Once the findings are handed down, the coroner will usually release any evidence taken by police to the senior next of kin. If the evidence is something given to the coroner by a particular person or group for the investigation, it will be returned to that person or group. Unclaimed property is kept for a reasonable time and then disposed of by police. If there is a dispute about who something belongs to, any person can make an application to the coroner to have an item returned to them.

You can find more information on the different types of evidence at inquests in the Tasmanian Coronial Practice Handbook, under Key Elements in the Process: Evidence.

You can find more information on how to make an application in the Tasmanian Coronial Practice Handbook, under Key Elements in the Process: Applications or you can contact the coroner’s court.

Wills and estates

If you have questions about the will or about the estate of the deceased person, please contact the Executor of the will, or seek legal advice.

If there is a dispute about the ownership of valuables or personal items belonging to the deceased, you will need to contact the Executor of the will or seek legal advice.

If there is no will it is recommended that you seek legal advice, or alternately you may contact the Public Trustee for assistance.

For organisations that provide free legal advice, please go to A Guide for Families and Friends: Who can help? - Legal help.

The following website provides useful information: What to do following a death.

Access to the scene where death (or a fire or an explosion) occurred

Public place

If you wish to access a public place, you can attend at any time unless police or the coroner are still conducting investigations at the scene.  If the scene is still an active part of the investigation, the police will not let people in until they have gathered all the evidence and made sure everything is safe for the public.
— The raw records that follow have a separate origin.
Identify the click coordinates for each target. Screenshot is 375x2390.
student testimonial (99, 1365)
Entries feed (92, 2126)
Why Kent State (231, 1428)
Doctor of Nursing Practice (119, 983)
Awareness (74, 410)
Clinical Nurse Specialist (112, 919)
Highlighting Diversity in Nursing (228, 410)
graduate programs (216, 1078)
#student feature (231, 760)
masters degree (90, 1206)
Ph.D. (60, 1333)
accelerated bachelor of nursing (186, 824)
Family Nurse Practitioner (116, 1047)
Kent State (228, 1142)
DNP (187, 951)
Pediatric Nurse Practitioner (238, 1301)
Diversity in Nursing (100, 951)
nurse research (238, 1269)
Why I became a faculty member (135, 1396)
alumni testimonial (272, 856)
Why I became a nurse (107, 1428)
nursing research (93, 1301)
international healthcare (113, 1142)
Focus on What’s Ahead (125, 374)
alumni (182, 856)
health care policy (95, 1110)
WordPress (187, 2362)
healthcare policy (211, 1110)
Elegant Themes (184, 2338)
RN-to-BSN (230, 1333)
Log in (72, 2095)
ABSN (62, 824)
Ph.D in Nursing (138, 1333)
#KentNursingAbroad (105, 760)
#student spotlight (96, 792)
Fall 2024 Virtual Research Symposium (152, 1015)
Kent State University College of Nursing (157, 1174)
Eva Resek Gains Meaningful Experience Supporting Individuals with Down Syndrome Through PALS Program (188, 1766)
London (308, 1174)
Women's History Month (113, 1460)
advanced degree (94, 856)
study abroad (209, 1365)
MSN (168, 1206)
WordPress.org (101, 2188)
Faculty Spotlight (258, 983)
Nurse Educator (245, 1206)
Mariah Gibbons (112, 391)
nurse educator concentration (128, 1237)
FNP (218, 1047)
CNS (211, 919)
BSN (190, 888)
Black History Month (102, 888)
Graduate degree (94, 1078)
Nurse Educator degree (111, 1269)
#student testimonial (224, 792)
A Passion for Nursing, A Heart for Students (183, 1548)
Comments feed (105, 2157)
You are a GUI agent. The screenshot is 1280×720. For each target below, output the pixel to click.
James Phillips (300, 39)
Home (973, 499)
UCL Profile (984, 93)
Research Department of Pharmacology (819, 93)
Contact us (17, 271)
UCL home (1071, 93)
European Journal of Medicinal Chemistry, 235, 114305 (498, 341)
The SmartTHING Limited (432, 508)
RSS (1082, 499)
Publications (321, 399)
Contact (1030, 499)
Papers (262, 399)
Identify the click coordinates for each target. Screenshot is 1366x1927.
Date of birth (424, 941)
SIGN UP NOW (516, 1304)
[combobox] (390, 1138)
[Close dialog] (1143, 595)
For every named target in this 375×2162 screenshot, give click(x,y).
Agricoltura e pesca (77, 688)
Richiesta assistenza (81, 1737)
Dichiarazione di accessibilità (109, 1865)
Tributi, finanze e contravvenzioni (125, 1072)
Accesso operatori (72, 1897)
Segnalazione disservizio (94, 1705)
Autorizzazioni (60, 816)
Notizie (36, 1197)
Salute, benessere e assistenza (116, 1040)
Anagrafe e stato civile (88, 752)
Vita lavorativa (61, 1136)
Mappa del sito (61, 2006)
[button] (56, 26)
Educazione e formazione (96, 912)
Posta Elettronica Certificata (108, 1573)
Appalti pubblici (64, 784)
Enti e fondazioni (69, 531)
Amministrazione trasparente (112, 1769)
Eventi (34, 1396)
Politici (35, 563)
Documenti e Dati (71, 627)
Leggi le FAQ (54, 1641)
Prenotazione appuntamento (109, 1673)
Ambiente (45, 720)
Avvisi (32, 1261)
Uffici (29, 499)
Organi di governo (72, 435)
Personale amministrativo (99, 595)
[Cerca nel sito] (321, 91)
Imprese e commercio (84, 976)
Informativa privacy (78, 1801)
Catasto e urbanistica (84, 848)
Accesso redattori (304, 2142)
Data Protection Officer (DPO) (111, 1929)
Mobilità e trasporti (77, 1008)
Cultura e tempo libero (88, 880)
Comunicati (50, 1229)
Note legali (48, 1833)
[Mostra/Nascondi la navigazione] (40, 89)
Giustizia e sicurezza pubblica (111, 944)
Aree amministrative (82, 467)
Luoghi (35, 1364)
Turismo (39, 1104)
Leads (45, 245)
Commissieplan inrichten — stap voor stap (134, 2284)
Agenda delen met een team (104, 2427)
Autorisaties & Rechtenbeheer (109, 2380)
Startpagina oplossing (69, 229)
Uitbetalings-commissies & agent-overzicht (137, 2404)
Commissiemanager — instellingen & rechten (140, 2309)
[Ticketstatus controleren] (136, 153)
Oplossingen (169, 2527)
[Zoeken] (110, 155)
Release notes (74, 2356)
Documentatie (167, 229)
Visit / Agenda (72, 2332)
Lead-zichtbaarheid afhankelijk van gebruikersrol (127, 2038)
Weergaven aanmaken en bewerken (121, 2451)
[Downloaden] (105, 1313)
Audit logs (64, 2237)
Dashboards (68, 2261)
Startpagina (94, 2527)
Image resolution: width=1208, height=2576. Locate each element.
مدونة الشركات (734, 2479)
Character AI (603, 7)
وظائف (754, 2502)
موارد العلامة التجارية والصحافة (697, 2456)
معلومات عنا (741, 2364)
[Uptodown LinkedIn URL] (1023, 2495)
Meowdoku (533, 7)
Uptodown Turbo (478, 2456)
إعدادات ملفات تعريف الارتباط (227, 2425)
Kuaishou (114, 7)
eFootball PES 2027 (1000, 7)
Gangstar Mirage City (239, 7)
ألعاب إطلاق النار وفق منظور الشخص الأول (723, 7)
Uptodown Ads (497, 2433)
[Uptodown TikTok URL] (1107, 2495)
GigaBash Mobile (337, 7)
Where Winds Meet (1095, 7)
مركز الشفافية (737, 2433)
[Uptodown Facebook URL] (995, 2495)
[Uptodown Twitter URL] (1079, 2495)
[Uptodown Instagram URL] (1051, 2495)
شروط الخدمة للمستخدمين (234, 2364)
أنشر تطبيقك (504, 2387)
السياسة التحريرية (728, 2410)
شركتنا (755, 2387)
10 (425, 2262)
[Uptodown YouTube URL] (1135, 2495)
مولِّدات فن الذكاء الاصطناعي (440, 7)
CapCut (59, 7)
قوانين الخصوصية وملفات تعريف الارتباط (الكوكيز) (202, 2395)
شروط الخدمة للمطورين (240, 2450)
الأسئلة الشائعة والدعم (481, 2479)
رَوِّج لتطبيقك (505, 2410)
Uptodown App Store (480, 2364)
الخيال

You can ask the staff at the coroner’s court to notify you once access to the scene is open.

Private place

If the scene you wish to access is a private residence, building or on private property then there are two considerations. First, you need to ensure that access to the scene is not restricted (refer to ‘public place’ above). Second, you will need to seek permission from the owner of the property, or the person leasing the premises if they are being rented. If you are able to contact owner or lessee directly, then you are welcome to do that. If you are unsure who owns the premises, you can contact the coroner’s court and ask them to seek permission for you.

You can find information on how to make an application to access a restricted scene, in the Tasmanian Coronial Practice Handbook, under Key Elements in the Process: Applications.